One of my UEA tutors, Patricia Duncker said to us, ‘You are in trouble if you don’t know where you’re going to end, especially with a short story. The point is to finish.’ She said that to ‘think through the whole structure is a grown up thing to do – it makes you detached from the story.’ I don’t disagree with Patricia – I wouldn’t dare – but I don’t think writers should be put off from just sitting down and having a run at something off the top of their heads. I would agree that it’s a good idea to think the story through – and work out what the point of it is. What are you writing about? An order I gave myself recently, while working on one of my chapbooks, was to ‘just tell the story.’ I have to order myself to do this often. Don’t try to be clever – just tell the story. Or show the story, more accurately. Make the story. Going back to William Boyd – act as if you are telling the story to a friend – embellish, lie, edit, and build up to the denouement – whatever it may be. And get to the end.
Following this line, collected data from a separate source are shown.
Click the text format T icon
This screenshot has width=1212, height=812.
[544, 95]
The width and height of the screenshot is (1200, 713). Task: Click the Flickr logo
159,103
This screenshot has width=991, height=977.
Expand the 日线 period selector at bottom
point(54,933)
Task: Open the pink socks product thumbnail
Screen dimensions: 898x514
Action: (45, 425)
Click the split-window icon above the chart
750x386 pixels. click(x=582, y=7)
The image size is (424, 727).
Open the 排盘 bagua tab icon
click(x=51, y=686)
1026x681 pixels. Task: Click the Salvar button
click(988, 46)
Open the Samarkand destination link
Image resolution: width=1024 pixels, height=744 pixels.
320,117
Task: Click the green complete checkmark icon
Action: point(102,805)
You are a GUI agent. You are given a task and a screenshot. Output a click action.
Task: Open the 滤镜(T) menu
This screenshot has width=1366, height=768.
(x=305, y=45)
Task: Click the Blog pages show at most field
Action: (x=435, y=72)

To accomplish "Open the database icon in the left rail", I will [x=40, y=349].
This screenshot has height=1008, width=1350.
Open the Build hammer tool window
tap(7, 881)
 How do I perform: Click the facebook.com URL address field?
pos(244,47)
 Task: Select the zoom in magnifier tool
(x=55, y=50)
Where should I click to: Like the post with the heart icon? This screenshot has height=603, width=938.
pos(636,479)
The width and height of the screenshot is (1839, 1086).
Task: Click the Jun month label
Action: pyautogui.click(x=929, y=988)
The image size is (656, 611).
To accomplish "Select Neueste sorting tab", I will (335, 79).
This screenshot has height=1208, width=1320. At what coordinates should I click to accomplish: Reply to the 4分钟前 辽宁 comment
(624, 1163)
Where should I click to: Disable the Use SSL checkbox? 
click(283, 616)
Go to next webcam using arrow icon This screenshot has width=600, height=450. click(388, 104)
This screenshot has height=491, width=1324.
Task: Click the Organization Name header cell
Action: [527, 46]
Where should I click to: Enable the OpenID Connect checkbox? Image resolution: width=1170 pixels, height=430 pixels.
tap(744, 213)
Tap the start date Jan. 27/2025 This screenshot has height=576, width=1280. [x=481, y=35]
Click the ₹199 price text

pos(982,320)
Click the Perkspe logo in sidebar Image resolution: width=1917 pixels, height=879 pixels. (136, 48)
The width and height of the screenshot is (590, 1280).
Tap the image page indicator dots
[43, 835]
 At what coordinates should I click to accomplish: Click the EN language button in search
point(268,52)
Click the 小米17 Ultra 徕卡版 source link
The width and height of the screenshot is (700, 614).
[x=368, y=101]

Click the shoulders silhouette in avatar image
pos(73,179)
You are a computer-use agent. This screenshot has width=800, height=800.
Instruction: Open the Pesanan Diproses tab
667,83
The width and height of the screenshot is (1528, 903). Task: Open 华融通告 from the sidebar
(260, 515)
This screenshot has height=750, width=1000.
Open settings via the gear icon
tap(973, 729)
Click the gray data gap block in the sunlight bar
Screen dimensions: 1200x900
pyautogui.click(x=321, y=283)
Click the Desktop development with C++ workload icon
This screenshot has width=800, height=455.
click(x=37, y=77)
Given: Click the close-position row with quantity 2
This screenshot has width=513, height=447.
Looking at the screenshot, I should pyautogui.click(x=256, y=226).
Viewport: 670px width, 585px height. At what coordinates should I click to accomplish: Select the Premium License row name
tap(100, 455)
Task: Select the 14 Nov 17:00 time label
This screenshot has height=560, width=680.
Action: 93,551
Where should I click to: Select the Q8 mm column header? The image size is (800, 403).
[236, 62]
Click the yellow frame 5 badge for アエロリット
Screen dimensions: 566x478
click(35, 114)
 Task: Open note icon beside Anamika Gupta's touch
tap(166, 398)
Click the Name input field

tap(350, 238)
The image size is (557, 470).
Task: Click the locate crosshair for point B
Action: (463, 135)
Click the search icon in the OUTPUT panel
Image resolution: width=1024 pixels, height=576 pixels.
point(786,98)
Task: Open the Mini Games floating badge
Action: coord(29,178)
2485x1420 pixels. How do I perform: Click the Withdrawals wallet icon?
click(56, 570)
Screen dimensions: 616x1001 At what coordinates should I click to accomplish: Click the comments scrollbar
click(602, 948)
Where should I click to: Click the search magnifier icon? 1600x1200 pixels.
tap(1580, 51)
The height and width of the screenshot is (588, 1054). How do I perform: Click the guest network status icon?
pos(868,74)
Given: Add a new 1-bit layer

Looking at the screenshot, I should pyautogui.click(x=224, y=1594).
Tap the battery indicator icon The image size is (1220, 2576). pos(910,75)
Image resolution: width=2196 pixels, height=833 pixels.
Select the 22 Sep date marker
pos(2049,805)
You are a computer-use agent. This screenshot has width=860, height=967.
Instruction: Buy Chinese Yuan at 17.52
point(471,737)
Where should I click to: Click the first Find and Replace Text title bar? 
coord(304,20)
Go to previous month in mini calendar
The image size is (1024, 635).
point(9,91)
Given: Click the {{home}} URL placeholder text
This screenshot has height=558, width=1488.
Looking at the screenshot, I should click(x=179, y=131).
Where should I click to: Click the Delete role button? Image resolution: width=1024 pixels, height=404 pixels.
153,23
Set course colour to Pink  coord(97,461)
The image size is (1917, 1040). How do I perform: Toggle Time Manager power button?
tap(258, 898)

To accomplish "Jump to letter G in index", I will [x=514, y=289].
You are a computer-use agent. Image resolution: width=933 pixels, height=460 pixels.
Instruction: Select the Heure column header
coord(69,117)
It’s no accident that the extracts I’ve chosen have often been the endings of stories (I don’t think I’ve spoiled them, though). They are often where the One Thing sits. But endings aren’t easy to write. When I started writing stories I would often just miss them out – not knowing what to do and not wanting to tie everything neatly in a pretty bow. But stories are a bit like jokes – they need a punchline, a payoff, a denouement. Not everything has to be solved, it doesn’t have to be a neat pretty ending, but there does need to be an ending. An obvious way to end is to hint at the beginning, but this isn’t necessary. As O’Connor says, there’s no real technique. 

The Bridge of San Luis Rey by Thornton Wilder follows Brother Juniper as he tries to discover if there is a reason why The Bridge collapsed – why those five people died and if there was a plan involved. He wants ‘theology to take its place among the exact sciences.’ The story’s structure is almost like a scientific paper and it concludes like this: 

‘But soon we shall die and all memory of those five will have left the earth, and we ourselves shall be loved for a while and forgotten. But the love will have been enough; all those impulses of love return to the love that made them. Even memory is not necessary for love. There is a land of the living and a land of the dead, and the bridge is love, the only survival, the only meaning.’

So I’ll repeat that line in the Chekhov story : ‘the past is linked to the present by an unbroken chain of [stories] which flow from one to another.’

I’m going to end there, because I haven’t got a pretty bow.